WHAT YOU NEED TO DO:
Nothing but an exact reprint of the records is to be returned.
- Opening Delimiter -
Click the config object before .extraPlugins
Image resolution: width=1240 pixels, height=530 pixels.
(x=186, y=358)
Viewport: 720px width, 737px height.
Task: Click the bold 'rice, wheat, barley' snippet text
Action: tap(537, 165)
- Closing Delimiter -
YOUR SOLUTION:
Click the config object before .extraPlugins
Image resolution: width=1240 pixels, height=530 pixels.
(x=186, y=358)
Viewport: 720px width, 737px height.
Task: Click the bold 'rice, wheat, barley' snippet text
Action: tap(537, 165)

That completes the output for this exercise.